Physiotherapy could be getting a high-tech update with the development of a virtual coach.

The idea behind the coach is to have a program where clients can receive feedback from a physiotherapist while working on prescribed exercises at home.

“It minimizes error – because I can teach them the exercise and then they have to go home and do it on their own,” said Bruce Craven, owner of Craven SPORT Services. “If they can do their technique correctly, with fewer errors, then it improves learning. Then when they come back and see me again, we can progress.”

The project – currently in its pilot stage – was developed in partnership between Craven SPORT Services and Saskatchewan Polytechnic. It uses video game-like technology to create a user-based kinematic system that registers movements of the body through a camera.

“We can actually evaluate the person’s movement without having to marker them,” Craven said. “It uses the person’s body and markers where that body is in space. Then as they do the exercise, it can calculate whether or not they’re doing the exercise properly.”

Craven works with a wide range of clients, from Olympic athletes to people who want to lessen pain while gardening. He said the goal is to eventually have the program available for everyone for use on tablets, laptops, and even TV monitors.

According to Terry Peckham, a Sask.

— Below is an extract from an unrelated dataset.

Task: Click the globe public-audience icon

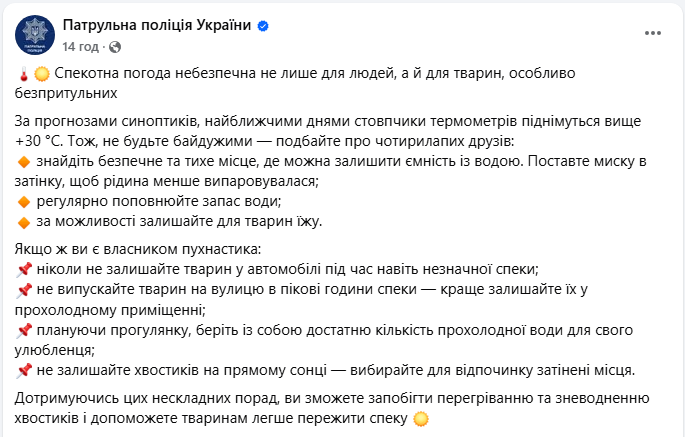Action: tap(114, 46)
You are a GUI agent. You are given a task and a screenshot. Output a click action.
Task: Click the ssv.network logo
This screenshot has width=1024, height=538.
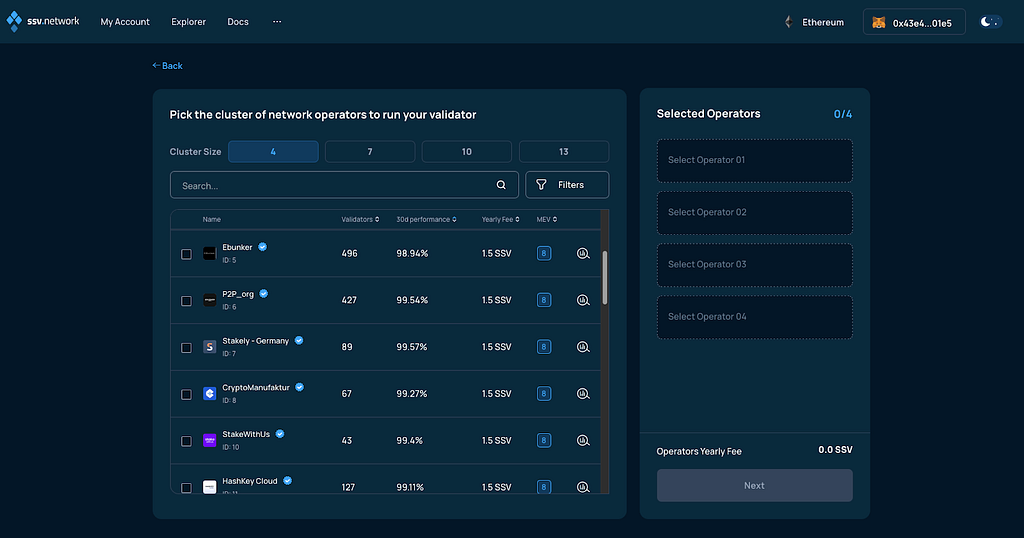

Polytech research chair, one of the benefits of the coach comes for patients who live in other provinces, or don’t live in major centres – because they would no longer have to travel long distances to receive feedback from their physiotherapist.

“Some of those expert resources are very difficult to come across,” he said. “So the ability to be able to remotely coach or coach over long distances would be huge. It allows our athletes access to training facilities they don’t currently have where they happen to be.”

Sask. Polytech provided a team of both researchers and students to develop the program from an idea, to a working prototype. Peckham said the ability to work on the program was a huge benefit for the students, because they’re able to apply what they’ve learned in the classroom to real world situations.

“We end up with a much better student at the end of it because they’ve actually had a chance to put it in practice,” he said.